I’ve been convinced that we’ve reached a new nadir in the British nationalist press in Scotland more often than the Scotsman and the Herald have confidently stated that we’ve passed peak SNP. But just when you think that it can’t possibly get any worse we get pieces like the Herald’s shameful photo montage of mass murderers which it was artfully not linking to Alex Salmond nudge nudge wink wink and now this piece of content free nonsense from the Scotsman which has far less substance than a speck of navel fluff. There are times when the British nationalist print media in Scotland makes Reporting Scotland seem like a hard science documentary on quantum mechanics. The real disgrace is that those times come pretty thick and fast.
There’s considerably more shock horror in what’s going on in the British Government of Boris Johnson, but that rarely seems to attract the same attention from a Scottish media which is desperate to stave off independence, whatever the cost to democracy, to Scotland, or even to common decency. On Tuesday it was announced that Chris Grayling has been appointed to chair the vital intelligence committee in the Commons. No, that’s not a joke, a man who is famed throughout British politics only for his a wilful stupidity is to oversee intelligence. Chris Grayling is the man who more than any other is responsible for the mess that passes for a railway network in the UK. Then he went on to singlehandedly ruin the probation service before giving a ferry contract to a company that didn’t have any boats. Now he’s being given the chance to wreck the security services too. It’s like putting a monkey in charge of a mission to Mars, and then giving as your reasoning the fact that the monkey throws its own poo so it has an understanding of ballistics.
Then, to add to the you couldn’t make it upness of the merdocracy that is the Conservative Government, Nadine Dorries, who’s a health minister, despite being like Chris Grayling notable only for her wilful stupidity, came down with coronavirus while in the act of signing the regulation making coronavirus a notifiable disease, and then didn’t tell anyone about it for five days. Our thoughts go out to the coronavirus at this difficult time. I wouldn’t wish Nadine Dorries on anyone. I learned about Nadine’s health from BBC’s Newsnight, while I was waiting for Jedward to come on and talk about the realpolitik of communicable disease and how it impacts on the economy. The programme told us that Nadine self-isolated because she ‘knew what she was doing’. That must be a first for her.
Nadine spent the past week in Westminster, where she met hundreds of people, she held a constituency surgery and met dozens of her constituents, and she even attended a No 10 reception hosted by Boris Johnson last Thursday. Has she been at any cabinet meetings this week? Asking for a friend.
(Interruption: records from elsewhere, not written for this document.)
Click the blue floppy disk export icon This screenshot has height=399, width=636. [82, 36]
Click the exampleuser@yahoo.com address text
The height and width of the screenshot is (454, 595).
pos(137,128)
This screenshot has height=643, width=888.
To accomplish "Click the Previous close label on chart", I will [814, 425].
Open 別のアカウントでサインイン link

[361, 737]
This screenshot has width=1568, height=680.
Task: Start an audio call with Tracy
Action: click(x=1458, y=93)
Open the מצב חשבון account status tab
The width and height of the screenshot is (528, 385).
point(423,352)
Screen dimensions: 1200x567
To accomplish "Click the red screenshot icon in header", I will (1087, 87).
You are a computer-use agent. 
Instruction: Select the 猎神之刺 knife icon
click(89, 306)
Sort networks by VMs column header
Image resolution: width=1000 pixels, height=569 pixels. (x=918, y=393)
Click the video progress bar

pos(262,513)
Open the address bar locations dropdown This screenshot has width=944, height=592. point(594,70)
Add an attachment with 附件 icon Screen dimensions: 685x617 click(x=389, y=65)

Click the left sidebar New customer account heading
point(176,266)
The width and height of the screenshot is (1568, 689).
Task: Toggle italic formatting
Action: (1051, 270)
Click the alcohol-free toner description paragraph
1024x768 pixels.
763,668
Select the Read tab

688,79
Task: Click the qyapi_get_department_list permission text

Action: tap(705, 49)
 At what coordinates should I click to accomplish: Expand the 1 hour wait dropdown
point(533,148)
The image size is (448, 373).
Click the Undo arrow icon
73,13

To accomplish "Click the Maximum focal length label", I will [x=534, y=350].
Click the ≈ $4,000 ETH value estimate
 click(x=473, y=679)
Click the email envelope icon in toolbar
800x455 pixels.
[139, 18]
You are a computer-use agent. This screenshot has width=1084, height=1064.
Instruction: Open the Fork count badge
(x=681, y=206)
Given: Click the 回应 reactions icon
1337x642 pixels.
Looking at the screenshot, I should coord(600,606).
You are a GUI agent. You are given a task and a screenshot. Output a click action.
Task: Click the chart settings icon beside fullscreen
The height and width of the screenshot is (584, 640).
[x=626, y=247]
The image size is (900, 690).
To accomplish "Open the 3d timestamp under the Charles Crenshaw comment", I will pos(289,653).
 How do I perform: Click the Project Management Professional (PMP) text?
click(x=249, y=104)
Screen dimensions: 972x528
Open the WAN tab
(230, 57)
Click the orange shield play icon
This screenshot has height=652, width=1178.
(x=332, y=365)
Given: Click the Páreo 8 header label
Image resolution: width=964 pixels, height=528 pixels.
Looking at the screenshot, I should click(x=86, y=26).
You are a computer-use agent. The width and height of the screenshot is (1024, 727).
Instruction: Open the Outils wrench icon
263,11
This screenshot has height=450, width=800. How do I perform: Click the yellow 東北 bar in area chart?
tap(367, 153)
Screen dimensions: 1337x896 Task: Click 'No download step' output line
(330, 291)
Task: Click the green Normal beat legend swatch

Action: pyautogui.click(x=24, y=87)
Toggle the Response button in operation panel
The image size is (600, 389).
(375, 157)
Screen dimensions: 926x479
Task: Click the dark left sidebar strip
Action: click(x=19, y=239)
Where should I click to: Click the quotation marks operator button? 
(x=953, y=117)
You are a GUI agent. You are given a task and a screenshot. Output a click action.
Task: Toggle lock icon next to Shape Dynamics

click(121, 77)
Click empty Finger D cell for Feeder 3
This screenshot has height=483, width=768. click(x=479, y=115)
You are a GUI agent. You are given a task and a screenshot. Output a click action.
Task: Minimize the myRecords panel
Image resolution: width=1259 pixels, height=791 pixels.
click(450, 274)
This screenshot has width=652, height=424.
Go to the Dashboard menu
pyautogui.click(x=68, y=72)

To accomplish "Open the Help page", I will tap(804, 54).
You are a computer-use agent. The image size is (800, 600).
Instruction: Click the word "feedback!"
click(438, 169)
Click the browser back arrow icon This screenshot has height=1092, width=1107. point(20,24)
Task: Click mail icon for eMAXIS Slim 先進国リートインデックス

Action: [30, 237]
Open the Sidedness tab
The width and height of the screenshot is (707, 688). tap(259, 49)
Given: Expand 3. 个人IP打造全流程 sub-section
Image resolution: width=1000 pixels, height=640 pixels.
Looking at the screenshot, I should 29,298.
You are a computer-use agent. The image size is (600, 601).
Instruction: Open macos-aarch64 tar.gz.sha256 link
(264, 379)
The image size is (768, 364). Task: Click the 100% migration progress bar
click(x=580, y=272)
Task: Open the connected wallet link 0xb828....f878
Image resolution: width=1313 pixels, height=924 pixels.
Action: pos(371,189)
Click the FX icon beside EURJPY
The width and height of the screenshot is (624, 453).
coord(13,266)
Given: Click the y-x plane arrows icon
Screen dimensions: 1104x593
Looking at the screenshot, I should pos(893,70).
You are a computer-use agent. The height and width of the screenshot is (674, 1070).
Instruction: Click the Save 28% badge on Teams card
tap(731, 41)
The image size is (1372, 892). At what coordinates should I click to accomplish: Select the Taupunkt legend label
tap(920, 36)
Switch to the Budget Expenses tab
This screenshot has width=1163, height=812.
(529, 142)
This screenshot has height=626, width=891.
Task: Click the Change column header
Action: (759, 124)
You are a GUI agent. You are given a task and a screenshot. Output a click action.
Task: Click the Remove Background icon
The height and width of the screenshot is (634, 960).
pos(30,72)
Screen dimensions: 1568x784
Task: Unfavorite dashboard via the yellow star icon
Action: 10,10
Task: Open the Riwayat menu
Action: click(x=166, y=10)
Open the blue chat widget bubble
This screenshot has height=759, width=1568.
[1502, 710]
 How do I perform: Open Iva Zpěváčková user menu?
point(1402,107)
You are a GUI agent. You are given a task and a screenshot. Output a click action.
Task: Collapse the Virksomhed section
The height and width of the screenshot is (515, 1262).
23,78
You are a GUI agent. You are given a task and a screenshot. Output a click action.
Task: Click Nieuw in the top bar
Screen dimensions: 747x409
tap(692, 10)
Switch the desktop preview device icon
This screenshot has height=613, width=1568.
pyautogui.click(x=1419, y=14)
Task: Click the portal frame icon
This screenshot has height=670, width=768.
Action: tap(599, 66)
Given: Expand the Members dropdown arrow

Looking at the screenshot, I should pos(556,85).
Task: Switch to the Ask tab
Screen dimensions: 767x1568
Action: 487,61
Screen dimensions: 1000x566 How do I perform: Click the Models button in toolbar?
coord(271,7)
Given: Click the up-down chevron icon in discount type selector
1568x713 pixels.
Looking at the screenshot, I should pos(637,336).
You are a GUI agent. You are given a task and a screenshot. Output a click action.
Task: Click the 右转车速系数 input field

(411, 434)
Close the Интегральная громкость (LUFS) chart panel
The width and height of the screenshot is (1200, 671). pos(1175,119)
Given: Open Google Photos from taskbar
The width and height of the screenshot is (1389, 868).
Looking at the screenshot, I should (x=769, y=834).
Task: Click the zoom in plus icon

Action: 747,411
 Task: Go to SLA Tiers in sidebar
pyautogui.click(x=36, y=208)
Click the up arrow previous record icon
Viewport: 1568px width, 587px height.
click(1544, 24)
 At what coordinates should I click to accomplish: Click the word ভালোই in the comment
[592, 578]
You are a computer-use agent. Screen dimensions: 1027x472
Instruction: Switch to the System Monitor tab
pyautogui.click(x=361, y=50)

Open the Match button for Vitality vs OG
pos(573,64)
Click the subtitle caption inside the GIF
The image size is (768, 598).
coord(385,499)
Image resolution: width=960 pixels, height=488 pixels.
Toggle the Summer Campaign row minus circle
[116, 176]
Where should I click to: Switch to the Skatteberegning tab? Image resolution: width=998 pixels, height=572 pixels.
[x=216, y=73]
Nadine is now self isolating, although sadly she’s not gone away to hide her head in shame. That requires a degree of self-awareness that no one in the Conservative party possesses, least of all Nadine. Boris Johnson has reportedly told her to take it on the chin. He told her over the telephone while he was wearing a gasmask and was sitting on a stockpile of toiletpaper.
Half the government might now have to self-isolate, although if Boris Johnson did self-isolate no one would notice any difference. Most of Scotland would prefer that the Conservatives self-immolate, but we must be grateful for small mercies. I did always think that Nadine had the potential to take down the government, although admittedly not like this.
But hey, Nicola Sturgeon made some phone calls to her advisors. That’s the real story here. The British media in Scotland tells us Scotland is rubbish and needs the UK to look after it. And they’re a totally disinterested and unbiased party. Ammarite?